The study, “SIK inhibition in human myeloid cells modulates TLR and IL-1R signaling and induces an anti-inflammatory phenotype,” was published in the Journal of Leukocyte Biology.
Macrophages are immune cells that play a pivotal role in inflammation events. Their polarization into a phenotype that produces high levels of anti-inflammatory IL-10, and low levels of pro-inflammatory IL-12 and TNF-α cytokines, is essential for the resolution of inflammation. Salt-inducible kinases (SIK) work to inhibit the formation of these beneficial macrophages, but their function and expression in certain immune cells remains poorly characterized.
Researchers used two different RNA interference (RNAi) molecules to inhibit salt-inducible kinases, and found that such inhibition attenuated the production of pro-inflammatory cytokines, namely TNF-α and IL-12, but also IL-6 and IL-1beta, while at the same time increasing the secretion of the anti-inflammatory cytokine IL-10 by cultured human monocytes, macrophages, and dendritic cells.
“Our laboratory studies further expand and validate the potential therapeutic implications of the use of salt-inducible kinase inhibitors for the treatment of immune-mediated inflammatory diseases,” Dr. Maria Stella Lombardi, with the University of Geneva School of Medicine and University Hospitals of Geneva, said in a press release. “The development of novel potent, selective, and drug-like inhibitors of these pathways will allow us in the near future to test them in animal models of chronic inflammatory and autoimmune diseases.”
The researchers believe this work further validates the therapeutic strategy of increasing local levels of anti-inflammatory molecules by human immune cells, combined with a reduction of pro-inflammatory cytokines, and validates the potential of SKI inhibition for inflammatory diseases.

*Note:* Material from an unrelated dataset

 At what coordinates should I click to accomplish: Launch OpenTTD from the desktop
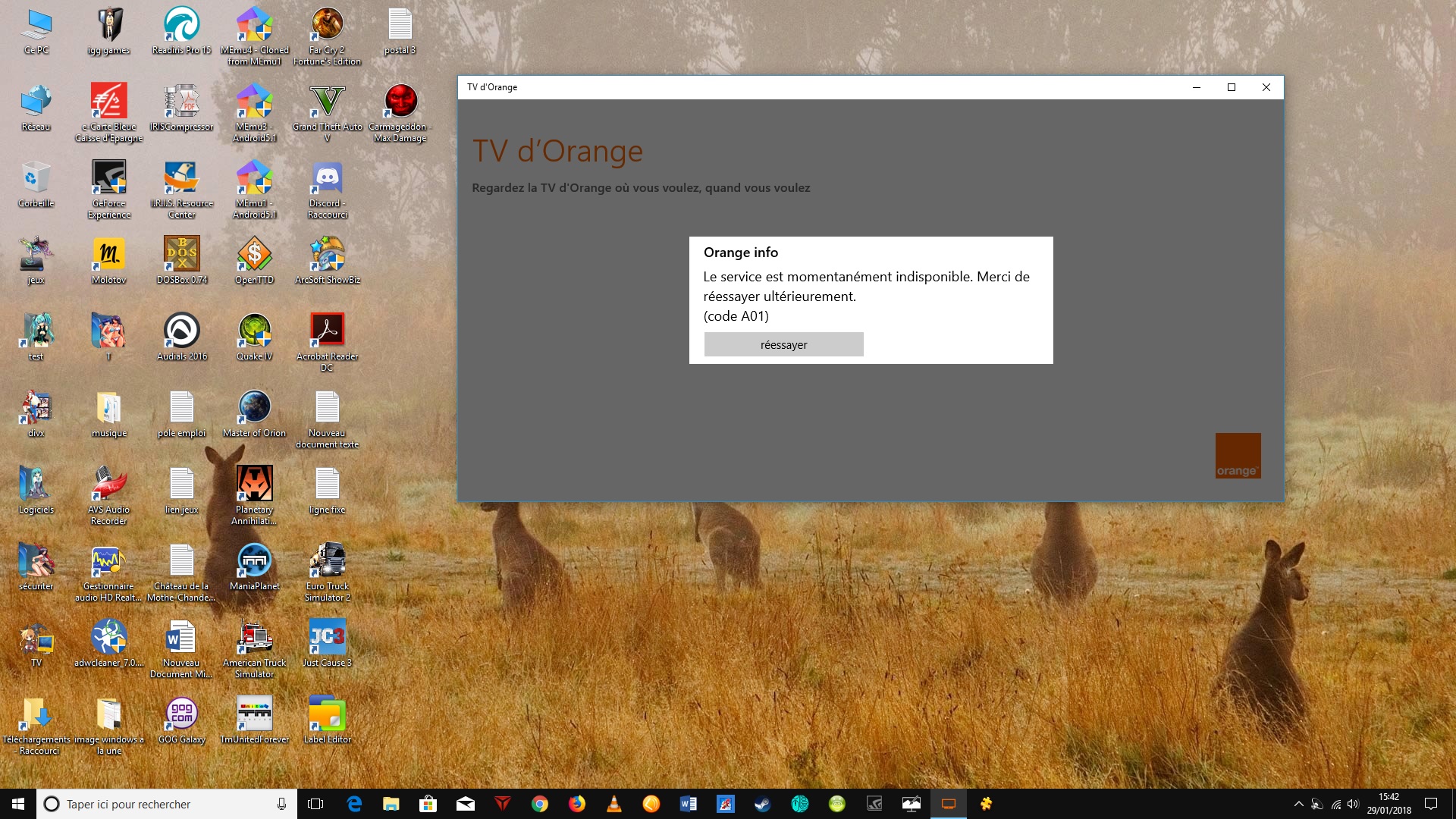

“Inflammatory disorders are one of the largest classes of disease we see in the clinic, but these disorders are very heterogeneous in terms of clinical manifestations and underlying cause,” said Dr. John Wherry, deputy editor of the Journal of Leukocyte Biology. “This work has the potential to add a new class of therapeutics for inflammatory disorders that could be used in combination with other distinct therapies in hard-to-treat autoimmunity inflammatory conditions.”